WRITTEN REQUEST 1
Transcribe the column about whether art still matters in 2024 that appears below, reproducing every word and mark without change.

TEXT PASSAGE
┌──

2024
This column is a reprint from Unwinnable Monthly #183. If you like what you see, grab the magazine for less than ten dollars, or subscribe and get all future magazines for half price.
———
Kcab ti nur.
———
I wonder if the first poet (it’s always a poet) to say the pen is mightier than the sword ever had to face the bullet or the bomb. While I have fairly consistently been of the opinion that words/art alone cannot free us, this has been the year which has made me question whether art is worth anything at all. So much feels empty and trite as the world’s cruelties accelerate and magnify and the system strains but refuses to break – at least not in the ways that will make things better for people.
Luckily for me and this column, there has been a wealth of work engaging with this question that’s come in 2024. One of the most powerful of these is Danez Smith’s Bluff, which opens with the poem “anti-poetica” which begins with the following line:
There is no poem greater than feeding someone
There’s certainly an irony to opening a fairly hefty poetry book with that statement – but it opens the door to actual critical engagement. It’s a challenge, an invitation to put the book back on the shelf if you could be doing something more useful, instead of letting the art about an issue superimpose dealing with the issue.

└──

AVAILABLE RECORDS
┌──

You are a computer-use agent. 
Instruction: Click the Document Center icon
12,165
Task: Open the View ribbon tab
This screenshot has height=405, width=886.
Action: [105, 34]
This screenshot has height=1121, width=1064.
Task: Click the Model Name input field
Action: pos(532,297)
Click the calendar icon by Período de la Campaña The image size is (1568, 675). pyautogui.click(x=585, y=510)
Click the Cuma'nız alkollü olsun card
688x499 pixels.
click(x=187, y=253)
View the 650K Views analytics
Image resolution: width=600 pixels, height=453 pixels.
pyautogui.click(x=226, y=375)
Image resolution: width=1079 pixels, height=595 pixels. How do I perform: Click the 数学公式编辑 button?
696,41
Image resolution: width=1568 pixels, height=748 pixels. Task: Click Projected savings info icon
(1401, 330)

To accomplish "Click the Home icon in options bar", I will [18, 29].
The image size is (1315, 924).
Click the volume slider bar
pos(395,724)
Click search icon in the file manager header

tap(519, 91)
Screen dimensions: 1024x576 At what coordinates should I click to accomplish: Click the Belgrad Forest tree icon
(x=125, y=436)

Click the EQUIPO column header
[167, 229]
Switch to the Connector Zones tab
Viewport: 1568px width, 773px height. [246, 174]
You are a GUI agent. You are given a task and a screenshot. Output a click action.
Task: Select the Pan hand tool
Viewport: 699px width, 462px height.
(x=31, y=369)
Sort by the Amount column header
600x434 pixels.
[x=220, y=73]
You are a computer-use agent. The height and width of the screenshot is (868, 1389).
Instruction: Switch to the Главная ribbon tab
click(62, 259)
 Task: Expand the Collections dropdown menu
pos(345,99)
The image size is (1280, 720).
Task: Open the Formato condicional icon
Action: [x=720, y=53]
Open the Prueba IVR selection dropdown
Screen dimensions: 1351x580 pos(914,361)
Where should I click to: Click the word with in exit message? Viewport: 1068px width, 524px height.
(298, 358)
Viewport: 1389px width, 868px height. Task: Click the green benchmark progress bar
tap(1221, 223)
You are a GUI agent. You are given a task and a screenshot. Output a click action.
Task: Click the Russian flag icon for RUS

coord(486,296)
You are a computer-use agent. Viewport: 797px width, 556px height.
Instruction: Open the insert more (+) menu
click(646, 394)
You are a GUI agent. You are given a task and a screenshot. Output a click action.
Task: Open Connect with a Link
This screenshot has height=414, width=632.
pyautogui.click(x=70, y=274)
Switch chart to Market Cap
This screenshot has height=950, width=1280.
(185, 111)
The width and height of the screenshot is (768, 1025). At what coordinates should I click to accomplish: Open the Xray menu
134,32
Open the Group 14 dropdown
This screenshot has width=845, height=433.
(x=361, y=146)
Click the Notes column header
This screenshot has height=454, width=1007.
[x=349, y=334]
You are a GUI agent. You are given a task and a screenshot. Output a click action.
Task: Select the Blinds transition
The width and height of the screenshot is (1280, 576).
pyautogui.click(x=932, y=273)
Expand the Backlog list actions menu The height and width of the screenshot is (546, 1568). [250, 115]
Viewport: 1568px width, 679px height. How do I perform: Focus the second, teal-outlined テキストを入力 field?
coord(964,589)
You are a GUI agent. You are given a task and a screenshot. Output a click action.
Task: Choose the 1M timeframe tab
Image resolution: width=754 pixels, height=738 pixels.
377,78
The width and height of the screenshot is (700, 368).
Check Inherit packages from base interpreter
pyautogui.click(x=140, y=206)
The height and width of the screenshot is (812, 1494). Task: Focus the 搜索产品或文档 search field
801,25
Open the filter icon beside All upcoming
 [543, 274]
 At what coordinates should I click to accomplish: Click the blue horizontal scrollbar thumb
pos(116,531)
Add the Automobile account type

└──

WRITTEN REQUEST 2
In the rows above, restate word for word everything from the line containing "The width and height of the screenshot is (768, 1025)." up to and including the line containing "Click the Notes column header".

SOLUTION 1
2024
This column is a reprint from Unwinnable Monthly #183. If you like what you see, grab the magazine for less than ten dollars, or subscribe and get all future magazines for half price.
———
Kcab ti nur.
———
I wonder if the first poet (it’s always a poet) to say the pen is mightier than the sword ever had to face the bullet or the bomb. While I have fairly consistently been of the opinion that words/art alone cannot free us, this has been the year which has made me question whether art is worth anything at all. So much feels empty and trite as the world’s cruelties accelerate and magnify and the system strains but refuses to break – at least not in the ways that will make things better for people.
Luckily for me and this column, there has been a wealth of work engaging with this question that’s come in 2024. One of the most powerful of these is Danez Smith’s Bluff, which opens with the poem “anti-poetica” which begins with the following line:
There is no poem greater than feeding someone
There’s certainly an irony to opening a fairly hefty poetry book with that statement – but it opens the door to actual critical engagement. It’s a challenge, an invitation to put the book back on the shelf if you could be doing something more useful, instead of letting the art about an issue superimpose dealing with the issue.

SOLUTION 2
The width and height of the screenshot is (768, 1025). At what coordinates should I click to accomplish: Open the Xray menu
134,32
Open the Group 14 dropdown
This screenshot has width=845, height=433.
(x=361, y=146)
Click the Notes column header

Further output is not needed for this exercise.